Programming Problem: force the inner loop run as sequential

cwu87488 · September 5, 2016, 2:37am

The code is as follows,

    double ftkv[4], f_h[Q];
    int i, j, k, n;
    double F;
    double ftk, rhot, ut0, ut1, uu, eu;

     #pragma acc data present(f_star, f_xbud, f_xblr, L_dh, e, W, vn, dsx, dsy)
     #pragma acc kernels
     #pragma acc loop independent
    for (i = 1; i <= NX; ++i)
    {
         #pragma acc loop independent
        for (j = 1; j <= NY; ++j)
        {
            rhot = 0;
            ut0 = 0;
            ut1 = 0;

             #pragma acc loop private(ftkv, F, n, ftk, k)
            for (k = 0; k < Q; ++k)
            {
                ftkv[0]= f_xblr[k][i    ][j - 1];
                ftkv[2]= f_xblr[k][i - 1][j - 1];
                ftkv[1]= f_xbud[k][i - 1][j    ];
                ftkv[3]= f_xbud[k][i - 1][j - 1];

                //compute f_(n+1/2)
                f_h[k] = 0.25 * (ftkv[0] + ftkv[1] + ftkv[2] + ftkv[3]);

                F = 0;

                n = 0;
                f += (e[k][0] * vn[n][0] + e[k][1] * vn[n][1]) * ftkv[n] * dsy[j];
                n = 1;
                F += (e[k][0] * vn[n][0] + e[k][1] * vn[n][1]) * ftkv[n] * dsx[i];
                n = 2;
                F += (e[k][0] * vn[n][0] + e[k][1] * vn[n][1]) * ftkv[n] * dsy[j];
                n = 3;
                F += (e[k][0] * vn[n][0] + e[k][1] * vn[n][1]) * ftkv[n] * dsx[i];

                L_dh[k][i][j] = -st / (dsx[i] * dsy[j]) * F;

                ftk = f_h[k];
                rhot += ftk;
                ut0 += e[k][0] * ftk;
                ut1 += e[k][1] * ftk;
            }

            uu = ut0 * ut0 + ut1 * ut1;

             #pragma acc loop private(eu, k)
            for (k = 0; k < Q; ++k)
            {
                eu = e[k][0] * ut0 + e[k][1] * ut1;
                L_dh[k][i][j] += -st / tau * f_h[k];
            }
        }

    }

where the outer loop i,j represent every mesh point, “f_h[Q]” and “ftkv[4]” are the local temporary arrays for each point (i,j). But the compiler said:

     742, Generating present(f_xbud[:][:][:],f_xblr[:][:][:],L_dt[:][:][:],e[:][:],vn[:][:],dsx[:],dsy[:])
         Loop is parallelizable
         Generating copyout(f_h[:])
    745, Loop is parallelizable
         Accelerator kernel generated
         Generating Tesla code
        742, #pragma acc loop gang, vector(2) /* blockIdx.y threadIdx.y */
        745, #pragma acc loop gang, vector(64) /* blockIdx.x threadIdx.x */
    748, Loop is parallelizable
    779, Loop is parallelizable
    791, Complex loop carried dependence of ->,L_dt prevents parallelization
         Inner sequential loop scheduled on accelerator

see that “Generating copyout(f_h[:])”, I think the compiler treat the “f_h[Q]” as a global array, and the computational results are wrong. How can I define “f_h[Q]” as a local array for each (i,j)?

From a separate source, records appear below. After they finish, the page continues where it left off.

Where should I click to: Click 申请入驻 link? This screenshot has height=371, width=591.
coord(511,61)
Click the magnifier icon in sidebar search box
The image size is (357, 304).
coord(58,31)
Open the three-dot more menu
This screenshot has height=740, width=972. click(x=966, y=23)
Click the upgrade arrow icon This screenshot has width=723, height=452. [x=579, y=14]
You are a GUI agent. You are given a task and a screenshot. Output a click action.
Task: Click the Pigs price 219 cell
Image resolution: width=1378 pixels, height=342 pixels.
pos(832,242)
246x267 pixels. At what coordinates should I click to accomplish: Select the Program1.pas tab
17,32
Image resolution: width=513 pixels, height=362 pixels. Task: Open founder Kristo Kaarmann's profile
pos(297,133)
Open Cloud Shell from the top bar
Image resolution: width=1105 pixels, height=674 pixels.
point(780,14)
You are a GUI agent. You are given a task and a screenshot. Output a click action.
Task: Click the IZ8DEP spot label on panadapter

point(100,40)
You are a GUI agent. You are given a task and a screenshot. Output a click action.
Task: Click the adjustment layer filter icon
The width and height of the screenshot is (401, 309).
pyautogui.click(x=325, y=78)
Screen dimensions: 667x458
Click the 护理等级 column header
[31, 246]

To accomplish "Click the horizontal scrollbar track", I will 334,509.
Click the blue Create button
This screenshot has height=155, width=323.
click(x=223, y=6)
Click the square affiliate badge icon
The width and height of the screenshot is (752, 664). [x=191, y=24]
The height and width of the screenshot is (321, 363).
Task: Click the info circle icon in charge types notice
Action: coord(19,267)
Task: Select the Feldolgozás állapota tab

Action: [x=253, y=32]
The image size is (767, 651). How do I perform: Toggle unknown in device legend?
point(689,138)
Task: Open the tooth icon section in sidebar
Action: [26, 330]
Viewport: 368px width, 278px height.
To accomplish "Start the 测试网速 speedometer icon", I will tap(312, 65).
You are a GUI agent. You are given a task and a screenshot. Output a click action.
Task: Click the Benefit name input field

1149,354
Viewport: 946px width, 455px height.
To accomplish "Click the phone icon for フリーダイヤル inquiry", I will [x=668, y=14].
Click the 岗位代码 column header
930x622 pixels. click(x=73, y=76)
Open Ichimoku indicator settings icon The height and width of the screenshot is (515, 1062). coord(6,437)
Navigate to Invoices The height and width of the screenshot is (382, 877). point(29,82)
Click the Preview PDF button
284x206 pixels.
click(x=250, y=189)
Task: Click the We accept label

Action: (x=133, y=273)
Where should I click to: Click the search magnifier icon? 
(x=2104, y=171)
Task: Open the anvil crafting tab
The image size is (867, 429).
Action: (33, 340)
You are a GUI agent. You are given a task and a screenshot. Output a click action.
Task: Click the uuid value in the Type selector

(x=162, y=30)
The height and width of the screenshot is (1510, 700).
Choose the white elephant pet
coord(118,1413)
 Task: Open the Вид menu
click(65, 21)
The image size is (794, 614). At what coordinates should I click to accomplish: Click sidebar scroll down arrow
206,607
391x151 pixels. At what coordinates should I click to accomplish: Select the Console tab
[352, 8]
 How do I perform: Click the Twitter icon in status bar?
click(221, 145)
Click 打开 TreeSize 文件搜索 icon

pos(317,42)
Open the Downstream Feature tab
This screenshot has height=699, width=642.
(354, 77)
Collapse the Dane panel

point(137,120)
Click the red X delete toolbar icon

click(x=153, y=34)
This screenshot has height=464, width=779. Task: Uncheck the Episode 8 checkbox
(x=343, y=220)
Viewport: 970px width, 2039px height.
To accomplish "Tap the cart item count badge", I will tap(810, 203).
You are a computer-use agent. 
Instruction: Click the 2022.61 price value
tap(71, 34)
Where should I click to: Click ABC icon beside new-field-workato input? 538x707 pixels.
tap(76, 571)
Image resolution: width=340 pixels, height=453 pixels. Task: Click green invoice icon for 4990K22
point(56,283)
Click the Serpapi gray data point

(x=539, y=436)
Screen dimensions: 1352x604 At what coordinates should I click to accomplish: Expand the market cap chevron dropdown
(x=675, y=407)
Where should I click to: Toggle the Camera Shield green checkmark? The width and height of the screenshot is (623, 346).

Besides, Q is small which is less than 10. So I want to tell the compiler that the loop k is no need to parallelise, just run as sequential. I have tried the clause “loop seq” but it seems no use in “kernels”. What can I do if I want to force a loop run as sequential?

Thank you!

MatColgrove · September 5, 2016, 3:05pm

Hi cwu87488,

Give the following schedule a try. To make “f_h” local, you should put the variable in a private clause. To force the inner loops to be sequential, in addition to adding “seq”, let’s set the out loops schedule to “gang, vector”. Note that scalars are private by default so generally there’s no need to put them in a private clause.

-Mat

      #pragma acc parallel loop collapse(2) gang vector private(f_h,ftkv)
     for (i = 1; i <= NX; ++i) 
     { 
         for (j = 1; j <= NY; ++j) 
         { 
             rhot = 0; 
             ut0 = 0; 
             ut1 = 0; 

              #pragma acc loop seq
             for (k = 0; k < Q; ++k) 
...
             #pragma acc loop seq
             for (k = 0; k < Q; ++k)

cwu87488 · September 6, 2016, 2:08am

Thank you Mat, it works!

I note that the message of compiler

    651, Generating present(f_b_p[:][:][:],f_xbud[:][:][:],f_xblr[:][:][:],L_dh[:][:][:],e[:][:],W[:],vn[:][:],dsx[:],dsy[:])
         Accelerator kernel generated
         Generating Tesla code
        651, #pragma acc loop gang, vector(128) collapse(2) /* blockIdx.x threadIdx.x */
        653,   /* blockIdx.x threadIdx.x collapsed */
    661, Complex loop carried dependence of ftkv prevents parallelization
         Loop carried reuse of ftkv prevents parallelization
    694, Complex loop carried dependence of ->,L_dh prevents parallelization

Though I have added the “acc loop seq” clause, the compiler still warn that. Could it be ignored?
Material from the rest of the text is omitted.